··· EXERCISE DATA
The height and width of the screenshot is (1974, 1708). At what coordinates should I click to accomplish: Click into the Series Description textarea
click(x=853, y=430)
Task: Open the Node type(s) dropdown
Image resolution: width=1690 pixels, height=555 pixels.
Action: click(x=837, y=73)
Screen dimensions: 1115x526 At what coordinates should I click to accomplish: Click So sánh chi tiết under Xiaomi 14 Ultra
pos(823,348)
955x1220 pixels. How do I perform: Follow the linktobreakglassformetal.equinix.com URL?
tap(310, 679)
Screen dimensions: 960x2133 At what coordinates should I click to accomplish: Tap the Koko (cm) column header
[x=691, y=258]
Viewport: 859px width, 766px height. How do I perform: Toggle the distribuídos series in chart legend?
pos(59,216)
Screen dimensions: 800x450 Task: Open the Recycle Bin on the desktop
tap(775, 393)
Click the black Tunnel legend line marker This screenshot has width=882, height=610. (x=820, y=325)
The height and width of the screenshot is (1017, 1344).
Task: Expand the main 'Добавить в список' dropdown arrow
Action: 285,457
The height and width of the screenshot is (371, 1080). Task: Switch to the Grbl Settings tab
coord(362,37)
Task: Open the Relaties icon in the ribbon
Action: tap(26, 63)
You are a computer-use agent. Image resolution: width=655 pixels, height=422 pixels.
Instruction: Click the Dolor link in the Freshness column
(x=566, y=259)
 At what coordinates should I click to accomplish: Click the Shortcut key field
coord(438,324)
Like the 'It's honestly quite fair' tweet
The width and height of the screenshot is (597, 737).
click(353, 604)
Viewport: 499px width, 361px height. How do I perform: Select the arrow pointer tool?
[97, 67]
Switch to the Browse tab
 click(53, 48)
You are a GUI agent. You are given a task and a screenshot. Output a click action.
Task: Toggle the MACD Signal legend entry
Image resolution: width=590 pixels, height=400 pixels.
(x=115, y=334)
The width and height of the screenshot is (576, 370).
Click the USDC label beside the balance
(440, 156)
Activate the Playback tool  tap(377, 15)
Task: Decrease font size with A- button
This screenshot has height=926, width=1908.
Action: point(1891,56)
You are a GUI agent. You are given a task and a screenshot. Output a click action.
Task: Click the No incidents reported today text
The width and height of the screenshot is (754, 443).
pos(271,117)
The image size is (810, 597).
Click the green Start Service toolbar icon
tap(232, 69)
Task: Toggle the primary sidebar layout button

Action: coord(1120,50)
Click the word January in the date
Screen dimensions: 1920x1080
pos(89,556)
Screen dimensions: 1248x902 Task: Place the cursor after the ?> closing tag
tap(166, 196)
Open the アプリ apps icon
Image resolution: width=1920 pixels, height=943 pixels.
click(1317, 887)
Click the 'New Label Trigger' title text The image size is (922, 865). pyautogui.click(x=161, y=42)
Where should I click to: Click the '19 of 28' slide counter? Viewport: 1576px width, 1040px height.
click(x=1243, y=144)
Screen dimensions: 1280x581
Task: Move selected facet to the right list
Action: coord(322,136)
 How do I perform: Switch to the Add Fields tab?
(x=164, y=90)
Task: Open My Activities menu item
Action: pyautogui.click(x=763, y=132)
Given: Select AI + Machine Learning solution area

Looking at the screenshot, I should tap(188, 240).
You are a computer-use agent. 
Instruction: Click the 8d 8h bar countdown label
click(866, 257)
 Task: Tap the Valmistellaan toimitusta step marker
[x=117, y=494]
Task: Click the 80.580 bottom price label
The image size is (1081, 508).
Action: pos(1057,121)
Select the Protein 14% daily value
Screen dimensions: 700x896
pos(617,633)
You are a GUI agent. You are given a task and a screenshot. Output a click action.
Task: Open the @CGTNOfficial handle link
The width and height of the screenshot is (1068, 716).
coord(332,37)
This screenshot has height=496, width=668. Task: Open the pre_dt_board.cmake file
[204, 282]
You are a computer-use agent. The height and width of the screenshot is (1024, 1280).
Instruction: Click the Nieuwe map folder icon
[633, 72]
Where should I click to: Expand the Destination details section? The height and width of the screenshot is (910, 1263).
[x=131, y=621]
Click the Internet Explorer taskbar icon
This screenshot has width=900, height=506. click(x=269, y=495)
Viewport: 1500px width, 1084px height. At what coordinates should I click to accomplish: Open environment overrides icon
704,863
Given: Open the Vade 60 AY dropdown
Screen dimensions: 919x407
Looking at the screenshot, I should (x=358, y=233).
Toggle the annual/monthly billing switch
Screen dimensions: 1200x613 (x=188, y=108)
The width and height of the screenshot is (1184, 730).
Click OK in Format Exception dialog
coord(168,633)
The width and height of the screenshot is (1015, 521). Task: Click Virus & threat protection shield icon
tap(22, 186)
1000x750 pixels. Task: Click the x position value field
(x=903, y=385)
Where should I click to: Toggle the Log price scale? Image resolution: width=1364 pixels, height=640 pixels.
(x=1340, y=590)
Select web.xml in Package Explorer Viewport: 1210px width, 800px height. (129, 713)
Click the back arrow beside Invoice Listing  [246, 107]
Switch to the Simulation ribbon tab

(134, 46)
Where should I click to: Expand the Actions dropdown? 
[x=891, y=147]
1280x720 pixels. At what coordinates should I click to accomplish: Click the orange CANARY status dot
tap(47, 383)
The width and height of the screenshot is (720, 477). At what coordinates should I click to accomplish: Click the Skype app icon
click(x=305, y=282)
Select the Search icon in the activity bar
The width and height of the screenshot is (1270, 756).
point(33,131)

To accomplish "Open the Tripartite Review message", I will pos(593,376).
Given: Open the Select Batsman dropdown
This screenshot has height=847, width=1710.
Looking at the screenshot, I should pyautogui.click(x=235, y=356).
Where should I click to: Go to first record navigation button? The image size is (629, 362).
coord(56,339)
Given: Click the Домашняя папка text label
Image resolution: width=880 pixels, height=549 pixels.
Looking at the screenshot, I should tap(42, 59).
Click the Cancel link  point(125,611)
······
* [REQUIREMENT]: Scan the entries above. Copy each line that has the string "computer".

* [WRITTEN REPLY]:
You are a computer-use agent. Image resolution: width=655 pixels, height=422 pixels.
You are a computer-use agent. 
You are a computer-use agent. The height and width of the screenshot is (1024, 1280).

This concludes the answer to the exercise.